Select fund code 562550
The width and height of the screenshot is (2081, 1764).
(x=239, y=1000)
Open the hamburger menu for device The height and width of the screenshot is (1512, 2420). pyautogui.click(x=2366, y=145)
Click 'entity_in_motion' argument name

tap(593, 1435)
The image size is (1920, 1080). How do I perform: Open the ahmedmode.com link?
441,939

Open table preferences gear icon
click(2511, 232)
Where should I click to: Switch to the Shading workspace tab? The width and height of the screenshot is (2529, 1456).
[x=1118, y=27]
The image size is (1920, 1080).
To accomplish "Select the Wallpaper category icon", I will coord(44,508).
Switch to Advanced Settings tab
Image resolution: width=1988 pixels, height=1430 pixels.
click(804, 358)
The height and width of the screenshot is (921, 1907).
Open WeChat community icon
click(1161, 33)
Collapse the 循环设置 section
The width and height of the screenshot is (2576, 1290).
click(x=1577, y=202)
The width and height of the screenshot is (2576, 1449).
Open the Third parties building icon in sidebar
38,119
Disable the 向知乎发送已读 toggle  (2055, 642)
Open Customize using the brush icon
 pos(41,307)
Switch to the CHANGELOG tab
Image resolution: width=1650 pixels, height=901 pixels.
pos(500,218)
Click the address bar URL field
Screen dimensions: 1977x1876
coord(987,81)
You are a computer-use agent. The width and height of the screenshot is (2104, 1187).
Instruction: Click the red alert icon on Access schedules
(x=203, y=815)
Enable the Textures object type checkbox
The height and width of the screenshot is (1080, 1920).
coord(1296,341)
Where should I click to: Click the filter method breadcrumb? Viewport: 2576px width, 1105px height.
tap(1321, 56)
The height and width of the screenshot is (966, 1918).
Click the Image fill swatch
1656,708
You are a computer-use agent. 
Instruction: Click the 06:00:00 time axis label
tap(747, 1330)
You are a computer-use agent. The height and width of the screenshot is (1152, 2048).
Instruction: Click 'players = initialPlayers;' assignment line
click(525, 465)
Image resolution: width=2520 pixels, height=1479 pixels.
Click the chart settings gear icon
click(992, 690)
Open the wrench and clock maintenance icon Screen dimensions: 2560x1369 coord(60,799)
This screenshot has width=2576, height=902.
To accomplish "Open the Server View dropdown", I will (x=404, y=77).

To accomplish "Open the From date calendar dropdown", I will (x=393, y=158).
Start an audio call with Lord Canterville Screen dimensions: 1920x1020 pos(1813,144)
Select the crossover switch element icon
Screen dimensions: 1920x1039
******************************
Identify every line above with the string "agent" in it. Copy those lines.

You are a computer-use agent. The width and height of the screenshot is (2104, 1187).
You are a computer-use agent. 
You are a computer-use agent. The height and width of the screenshot is (1152, 2048).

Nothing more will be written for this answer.